Touching on the benchmark values, the Minister said government shall avert any hardships to importers and consumers while safeguarding the interest of local manufacturing industries to secure and expand jobs for our people.
He said the administrative exercise which reviewed 43 out of 81 line items, had the objective to promote local manufacturing and the 1D1F policy, including the assembling of vehicles.
Mr Ofori-Atta said the adjustment affected only 11.4 per cent of the total Cost of Insurance and Freight value, of which 50 per cent is for vehicles. From our analysis, the potential increase in retail prices should be relatively insignificant and therefore inflation should be muted,” Mr Ofori-Atta said.
“We will broaden the scope of the study to consider a more comprehensive solution to protect Ghana’s 540 km of coastline, including the 149 km between Aflao and Prampram. Meanwhile, NADMO has responded to the humanitarian crisis created by the tidal waves on the Keta coastline,” he said.
The Minority in Parliament rejected the 2022 budget and economic policy of government because it did not address the hardship the citizens were going through.
Among others, the Minority called for the E-Levy to be scrapped and also government should make budgetary allocation for the construction of sea defence to save the residents of Keta and its environs.
“We will work with the relevant Committees of Parliament to reflect this medication in the 2022 budget as usual practice before the appropriation bill is passed.

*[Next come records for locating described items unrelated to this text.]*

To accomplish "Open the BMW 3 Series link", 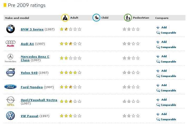I will (x=32, y=29).
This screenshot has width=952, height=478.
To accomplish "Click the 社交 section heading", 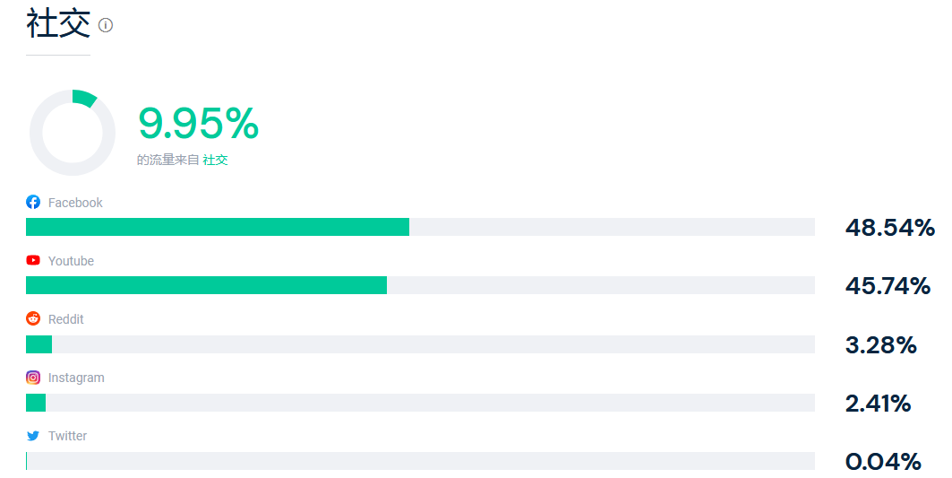I will [58, 23].
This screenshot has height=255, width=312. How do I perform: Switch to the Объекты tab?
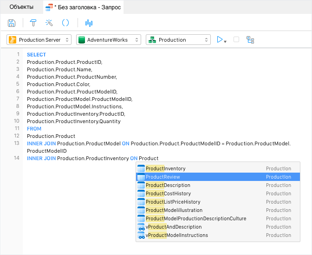pos(21,7)
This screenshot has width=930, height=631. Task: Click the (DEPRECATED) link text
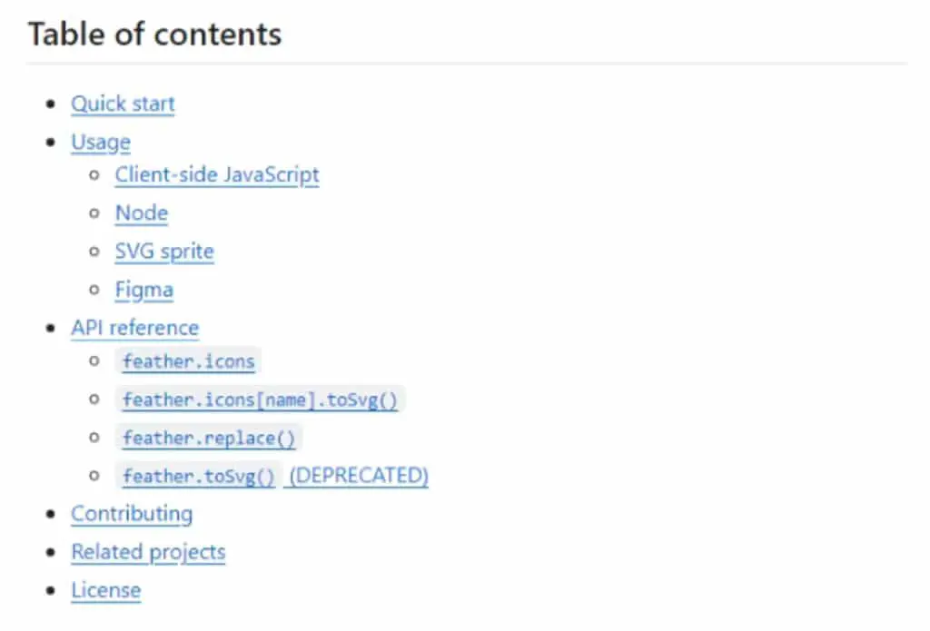pyautogui.click(x=359, y=476)
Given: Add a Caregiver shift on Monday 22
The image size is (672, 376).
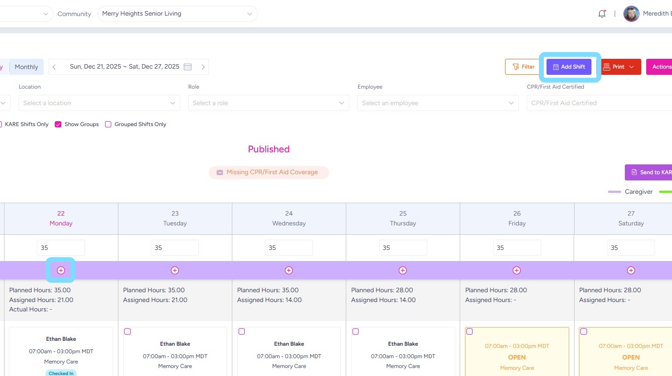Looking at the screenshot, I should (61, 270).
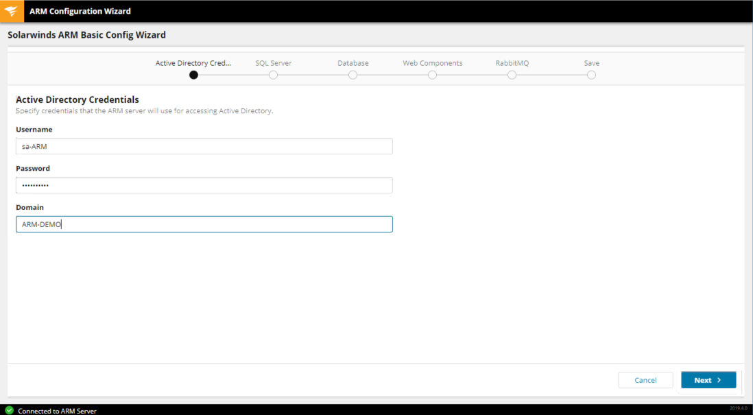This screenshot has width=753, height=415.
Task: Click the Connected to ARM Server status text
Action: (57, 411)
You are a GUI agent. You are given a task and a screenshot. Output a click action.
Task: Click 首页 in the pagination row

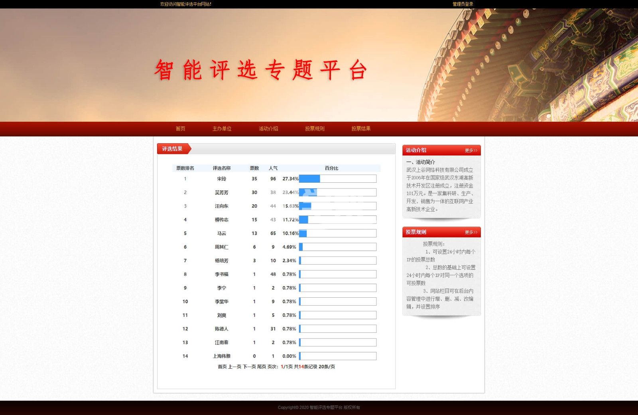(x=222, y=367)
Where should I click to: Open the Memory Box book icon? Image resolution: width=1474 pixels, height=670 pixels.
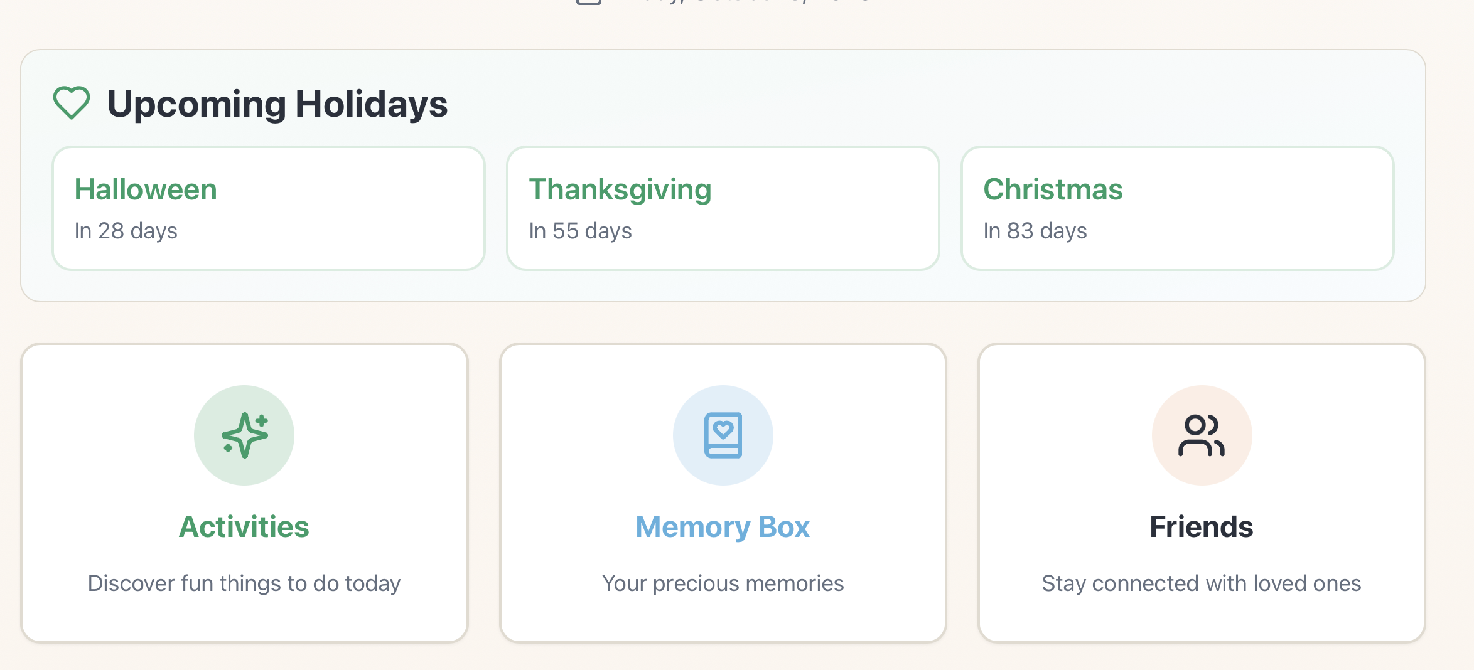click(x=723, y=435)
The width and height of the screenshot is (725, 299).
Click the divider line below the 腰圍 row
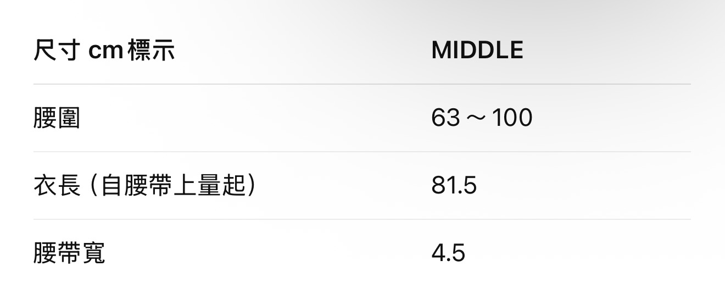362,152
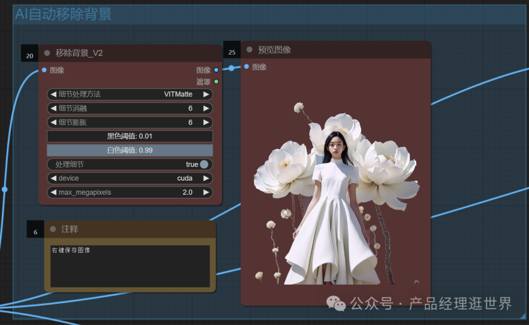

Any other concern which may emerge shall be addressed during the discussion of the estimate of the Committees as has been the tradition,” Mr Ofori-Atta said.
The Minister of Finance indicated that the full consequences of not passing a budget were serious, stressing that “This would imply that from January 1, 2022, for government to continue to work, we will need to obtain Parliamentary approval to spend in advance of appropriation. Other than that, the entire Government would have to “shut down.”
That, the Minister said would mean, that there would be no salaries for the almost 700,000 public sector workers, including nurses, doctors, teachers, personnel of the security services, government services and other expenditure including payment of contractors, uncertainties in the business environment; and pressure on the currency leading to currency depreciation.